[Opening Dataset extract section]
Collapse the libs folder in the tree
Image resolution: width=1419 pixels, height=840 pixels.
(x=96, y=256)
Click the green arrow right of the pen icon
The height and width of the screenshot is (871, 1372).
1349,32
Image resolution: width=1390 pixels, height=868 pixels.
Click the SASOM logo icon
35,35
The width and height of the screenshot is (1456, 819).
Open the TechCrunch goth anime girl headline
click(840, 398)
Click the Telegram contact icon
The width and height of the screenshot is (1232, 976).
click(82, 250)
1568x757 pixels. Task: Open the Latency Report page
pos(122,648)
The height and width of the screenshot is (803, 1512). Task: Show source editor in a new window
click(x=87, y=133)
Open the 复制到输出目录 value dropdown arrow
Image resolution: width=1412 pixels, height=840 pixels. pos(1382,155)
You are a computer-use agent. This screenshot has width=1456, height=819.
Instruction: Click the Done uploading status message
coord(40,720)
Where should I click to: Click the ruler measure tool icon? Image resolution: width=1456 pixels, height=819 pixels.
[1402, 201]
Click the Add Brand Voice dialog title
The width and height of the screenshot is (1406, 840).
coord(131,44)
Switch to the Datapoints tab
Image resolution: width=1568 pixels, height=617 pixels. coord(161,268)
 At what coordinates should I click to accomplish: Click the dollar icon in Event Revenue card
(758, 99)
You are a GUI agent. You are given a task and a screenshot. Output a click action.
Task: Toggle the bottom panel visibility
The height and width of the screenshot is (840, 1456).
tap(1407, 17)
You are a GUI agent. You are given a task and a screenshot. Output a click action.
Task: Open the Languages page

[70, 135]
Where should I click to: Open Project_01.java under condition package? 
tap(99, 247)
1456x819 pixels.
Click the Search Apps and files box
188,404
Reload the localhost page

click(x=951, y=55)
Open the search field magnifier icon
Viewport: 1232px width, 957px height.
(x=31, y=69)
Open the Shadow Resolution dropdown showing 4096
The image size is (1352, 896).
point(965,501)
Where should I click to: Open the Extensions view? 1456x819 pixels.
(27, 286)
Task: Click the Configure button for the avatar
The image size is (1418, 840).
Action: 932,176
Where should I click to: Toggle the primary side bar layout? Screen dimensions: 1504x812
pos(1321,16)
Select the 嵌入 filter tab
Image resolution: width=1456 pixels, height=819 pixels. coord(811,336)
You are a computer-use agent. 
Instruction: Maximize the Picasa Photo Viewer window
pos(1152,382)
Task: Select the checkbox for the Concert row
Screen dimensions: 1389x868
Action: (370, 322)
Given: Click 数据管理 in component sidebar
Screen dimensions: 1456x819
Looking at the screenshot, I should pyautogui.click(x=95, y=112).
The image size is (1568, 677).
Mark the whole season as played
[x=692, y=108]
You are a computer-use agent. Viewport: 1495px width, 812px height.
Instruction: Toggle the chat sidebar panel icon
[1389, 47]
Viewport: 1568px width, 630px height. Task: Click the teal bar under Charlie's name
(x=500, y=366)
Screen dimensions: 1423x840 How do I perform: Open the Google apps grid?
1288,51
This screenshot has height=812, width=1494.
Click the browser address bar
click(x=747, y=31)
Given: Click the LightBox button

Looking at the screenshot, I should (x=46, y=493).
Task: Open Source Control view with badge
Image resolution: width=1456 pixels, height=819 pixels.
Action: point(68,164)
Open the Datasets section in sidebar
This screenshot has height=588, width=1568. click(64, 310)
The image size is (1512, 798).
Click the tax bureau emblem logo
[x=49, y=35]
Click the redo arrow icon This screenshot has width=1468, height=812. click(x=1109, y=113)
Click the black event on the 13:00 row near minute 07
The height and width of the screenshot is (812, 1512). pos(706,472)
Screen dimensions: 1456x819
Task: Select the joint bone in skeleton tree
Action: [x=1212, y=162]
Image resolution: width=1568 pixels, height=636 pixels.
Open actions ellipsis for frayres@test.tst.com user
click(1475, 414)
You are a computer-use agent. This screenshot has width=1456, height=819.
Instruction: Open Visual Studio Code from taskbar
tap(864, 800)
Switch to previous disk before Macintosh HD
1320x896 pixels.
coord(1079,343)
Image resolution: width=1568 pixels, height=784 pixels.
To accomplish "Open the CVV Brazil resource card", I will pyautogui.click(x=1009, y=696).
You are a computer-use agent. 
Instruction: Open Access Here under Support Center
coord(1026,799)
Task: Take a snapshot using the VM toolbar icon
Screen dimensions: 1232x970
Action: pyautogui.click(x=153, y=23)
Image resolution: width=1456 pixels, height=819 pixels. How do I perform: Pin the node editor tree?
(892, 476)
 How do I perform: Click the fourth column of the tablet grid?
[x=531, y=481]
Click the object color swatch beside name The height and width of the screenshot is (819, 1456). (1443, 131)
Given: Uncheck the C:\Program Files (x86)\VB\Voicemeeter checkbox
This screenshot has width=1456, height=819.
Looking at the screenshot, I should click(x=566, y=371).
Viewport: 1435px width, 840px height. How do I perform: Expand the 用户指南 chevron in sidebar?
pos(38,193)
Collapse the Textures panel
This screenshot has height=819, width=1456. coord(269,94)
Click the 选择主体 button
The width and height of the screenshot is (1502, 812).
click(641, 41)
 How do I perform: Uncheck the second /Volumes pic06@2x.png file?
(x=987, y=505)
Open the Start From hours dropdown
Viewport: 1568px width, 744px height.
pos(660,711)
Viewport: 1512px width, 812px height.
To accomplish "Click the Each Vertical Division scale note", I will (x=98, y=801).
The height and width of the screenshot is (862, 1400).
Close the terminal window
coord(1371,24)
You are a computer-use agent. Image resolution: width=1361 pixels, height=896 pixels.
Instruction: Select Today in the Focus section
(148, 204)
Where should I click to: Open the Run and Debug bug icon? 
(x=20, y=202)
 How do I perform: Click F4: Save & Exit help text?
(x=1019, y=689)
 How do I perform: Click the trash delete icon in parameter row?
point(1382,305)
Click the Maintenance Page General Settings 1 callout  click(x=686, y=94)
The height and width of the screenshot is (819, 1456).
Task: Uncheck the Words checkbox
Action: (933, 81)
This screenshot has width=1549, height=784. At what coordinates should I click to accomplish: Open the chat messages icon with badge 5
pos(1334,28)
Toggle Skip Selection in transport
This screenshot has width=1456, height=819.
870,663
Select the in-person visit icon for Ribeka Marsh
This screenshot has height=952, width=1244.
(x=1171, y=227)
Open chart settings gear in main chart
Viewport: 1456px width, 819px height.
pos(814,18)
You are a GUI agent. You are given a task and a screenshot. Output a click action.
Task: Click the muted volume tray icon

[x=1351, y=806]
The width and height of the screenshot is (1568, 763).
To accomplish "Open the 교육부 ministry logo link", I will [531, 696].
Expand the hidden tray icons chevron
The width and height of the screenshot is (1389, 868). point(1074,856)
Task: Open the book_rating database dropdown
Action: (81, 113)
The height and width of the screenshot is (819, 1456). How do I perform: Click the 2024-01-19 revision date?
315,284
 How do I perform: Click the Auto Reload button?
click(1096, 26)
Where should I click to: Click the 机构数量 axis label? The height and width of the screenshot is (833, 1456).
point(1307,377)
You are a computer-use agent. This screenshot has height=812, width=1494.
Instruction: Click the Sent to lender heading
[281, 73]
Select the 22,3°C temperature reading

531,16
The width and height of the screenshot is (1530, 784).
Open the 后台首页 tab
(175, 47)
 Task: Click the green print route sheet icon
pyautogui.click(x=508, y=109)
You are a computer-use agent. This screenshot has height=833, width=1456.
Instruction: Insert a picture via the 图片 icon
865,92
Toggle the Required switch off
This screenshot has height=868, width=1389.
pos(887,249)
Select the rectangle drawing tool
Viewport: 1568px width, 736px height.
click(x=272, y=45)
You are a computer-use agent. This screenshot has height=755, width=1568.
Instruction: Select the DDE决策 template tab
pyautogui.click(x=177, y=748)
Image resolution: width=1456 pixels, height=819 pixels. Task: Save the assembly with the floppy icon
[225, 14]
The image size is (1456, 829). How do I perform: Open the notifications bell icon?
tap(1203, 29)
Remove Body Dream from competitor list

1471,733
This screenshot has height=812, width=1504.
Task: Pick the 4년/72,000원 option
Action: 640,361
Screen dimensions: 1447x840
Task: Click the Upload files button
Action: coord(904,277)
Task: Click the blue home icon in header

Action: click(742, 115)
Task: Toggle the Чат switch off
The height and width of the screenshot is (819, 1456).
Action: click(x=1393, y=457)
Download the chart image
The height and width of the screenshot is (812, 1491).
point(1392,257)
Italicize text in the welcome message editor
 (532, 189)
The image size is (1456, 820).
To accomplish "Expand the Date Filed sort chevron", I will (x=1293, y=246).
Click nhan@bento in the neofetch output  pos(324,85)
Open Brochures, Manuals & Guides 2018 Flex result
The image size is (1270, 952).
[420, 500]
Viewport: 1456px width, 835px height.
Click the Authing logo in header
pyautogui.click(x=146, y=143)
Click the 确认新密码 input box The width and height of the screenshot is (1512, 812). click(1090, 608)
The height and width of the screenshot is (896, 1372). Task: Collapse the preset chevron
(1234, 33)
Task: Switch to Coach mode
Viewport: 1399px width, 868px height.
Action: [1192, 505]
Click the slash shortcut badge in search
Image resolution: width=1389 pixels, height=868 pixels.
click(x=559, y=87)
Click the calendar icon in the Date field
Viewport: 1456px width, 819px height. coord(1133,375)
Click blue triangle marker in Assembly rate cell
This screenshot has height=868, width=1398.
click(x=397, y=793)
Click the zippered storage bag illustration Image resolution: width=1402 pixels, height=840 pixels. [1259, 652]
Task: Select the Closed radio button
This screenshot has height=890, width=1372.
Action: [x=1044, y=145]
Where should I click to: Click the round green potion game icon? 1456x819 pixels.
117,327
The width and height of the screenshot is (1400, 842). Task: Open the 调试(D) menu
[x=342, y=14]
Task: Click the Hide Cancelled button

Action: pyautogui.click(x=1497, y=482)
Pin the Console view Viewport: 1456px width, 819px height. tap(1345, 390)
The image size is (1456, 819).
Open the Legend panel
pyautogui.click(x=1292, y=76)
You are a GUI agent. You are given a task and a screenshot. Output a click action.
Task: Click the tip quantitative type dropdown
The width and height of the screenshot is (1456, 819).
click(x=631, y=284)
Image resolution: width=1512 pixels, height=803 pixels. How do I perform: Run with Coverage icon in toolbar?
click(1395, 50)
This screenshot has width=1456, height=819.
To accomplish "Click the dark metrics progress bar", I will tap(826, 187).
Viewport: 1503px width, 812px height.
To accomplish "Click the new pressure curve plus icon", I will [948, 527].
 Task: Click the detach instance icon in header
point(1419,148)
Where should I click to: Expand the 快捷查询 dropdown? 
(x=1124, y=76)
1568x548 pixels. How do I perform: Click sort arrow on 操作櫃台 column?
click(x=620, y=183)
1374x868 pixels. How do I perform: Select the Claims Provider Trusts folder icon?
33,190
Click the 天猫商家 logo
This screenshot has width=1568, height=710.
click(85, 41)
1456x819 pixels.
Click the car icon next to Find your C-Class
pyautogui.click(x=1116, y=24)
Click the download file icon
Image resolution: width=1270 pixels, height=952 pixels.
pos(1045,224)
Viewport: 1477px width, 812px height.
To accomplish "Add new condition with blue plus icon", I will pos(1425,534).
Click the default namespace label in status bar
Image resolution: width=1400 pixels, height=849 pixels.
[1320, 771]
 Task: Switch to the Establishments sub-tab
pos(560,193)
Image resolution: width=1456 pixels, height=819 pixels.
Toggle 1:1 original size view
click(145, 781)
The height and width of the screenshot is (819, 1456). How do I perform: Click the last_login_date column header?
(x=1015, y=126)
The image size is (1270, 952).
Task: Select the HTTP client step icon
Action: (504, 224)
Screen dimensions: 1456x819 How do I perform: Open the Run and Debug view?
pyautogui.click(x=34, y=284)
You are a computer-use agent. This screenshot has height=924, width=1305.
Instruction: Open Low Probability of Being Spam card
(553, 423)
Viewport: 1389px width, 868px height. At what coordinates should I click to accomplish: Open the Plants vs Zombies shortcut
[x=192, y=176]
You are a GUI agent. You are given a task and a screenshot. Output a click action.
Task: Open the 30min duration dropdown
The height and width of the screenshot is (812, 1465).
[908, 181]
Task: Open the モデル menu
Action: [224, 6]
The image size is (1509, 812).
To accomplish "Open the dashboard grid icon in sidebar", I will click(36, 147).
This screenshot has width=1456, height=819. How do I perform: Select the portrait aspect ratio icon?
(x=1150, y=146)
[Closing Dataset extract section]
### What the task asks
From the listing above, return every line that carries the string "will".

### Solved exercise
To accomplish "Open the CVV Brazil resource card", I will pyautogui.click(x=1009, y=696).
To accomplish "Click the Each Vertical Division scale note", I will (x=98, y=801).
To accomplish "Open the 교육부 ministry logo link", I will [531, 696].
To accomplish "Expand the Date Filed sort chevron", I will (x=1293, y=246).
To accomplish "Click the dark metrics progress bar", I will tap(826, 187).
To accomplish "Click the new pressure curve plus icon", I will [948, 527].
To accomplish "Add new condition with blue plus icon", I will pos(1425,534).
To accomplish "Open the dashboard grid icon in sidebar", I will click(36, 147).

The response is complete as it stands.